Featured image: The House of Lords. No one is democratically elected to be there.
Here we are. We’re in the 21st century and, still, politicians are doing their utmost to ensure society can’t attain a fair, democratic political institution to represent it in the House of Lords. A proposal for reformation of the House of Lords is underway, as promised in 2010. However, although this attempt at an overhaul is a step in the right direction, it is simply not progressive enough.
The proposal is for lords to be predominantly elected by the people. Hereditary seats would be discontinued. But, for some unknown reason, bishops would retain their automatic seats. These seats were gifted to them by politicians who are scared of upsetting a religious establishment, the Church of England, which should have been separated from the state anyway.
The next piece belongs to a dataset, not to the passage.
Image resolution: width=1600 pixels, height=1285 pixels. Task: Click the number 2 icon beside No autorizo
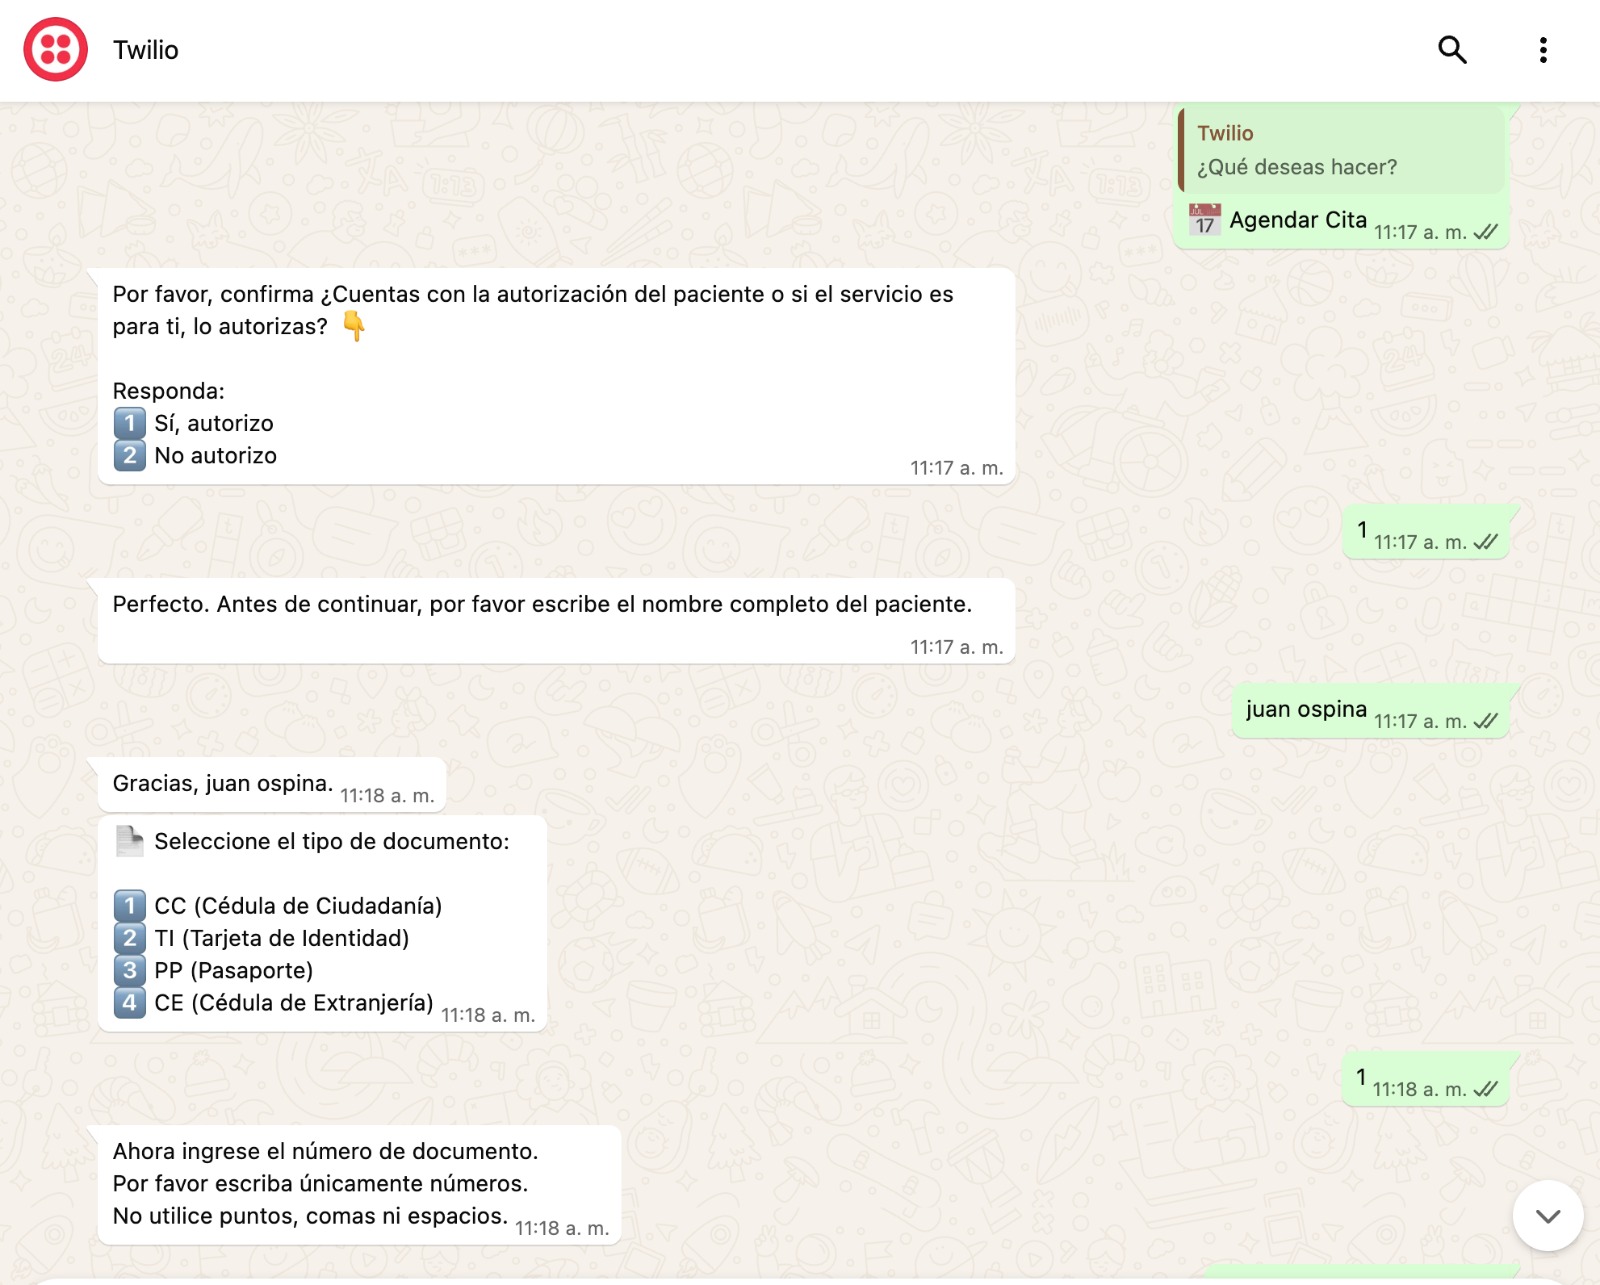click(x=129, y=455)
To give the Government some credit, we were asked our opinion on an elected House of Lords in 2010. What was unfortunately lacking, however, was even the slightest amount of scrutiny as to why bishops deserve powerful political seats in the first place, regardless of political awareness and social conscious they might have to individually possess. It’s great that 80 % of the house will potentially be elected but why can’t it be 100 %? And why should appointed Lords necessarily be bishops?
Here are our views: YouGov poll on UK constitutional changes.
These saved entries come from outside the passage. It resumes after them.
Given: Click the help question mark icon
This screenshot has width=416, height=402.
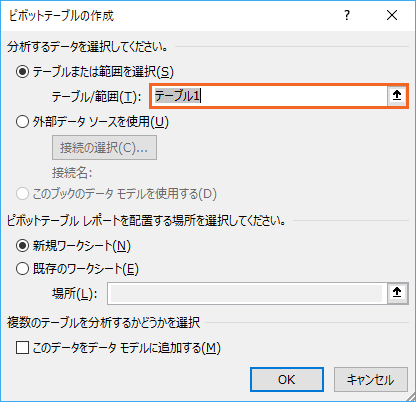Looking at the screenshot, I should pos(347,15).
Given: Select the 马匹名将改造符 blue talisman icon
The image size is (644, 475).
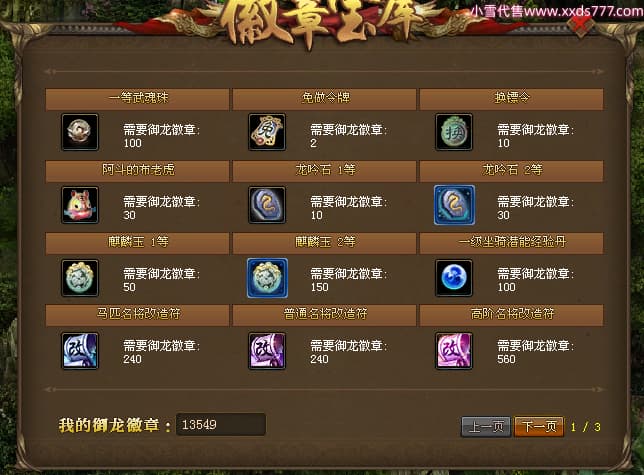Looking at the screenshot, I should (80, 351).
Lo and behold, we want to elect our Parliament.
Yet the Government decides on the direction! It completely mystifies me and I can’t help but feel a sense of resentment rise inside me. Reformation should start with the public and end with governmental authorisation.
Sadly, there appears to be a rush to approve this imperfect reformation because of other political priorities. Moreover, it has been argued that such changes will undermine the House of Commons. But surely we can iron out these minor kinks?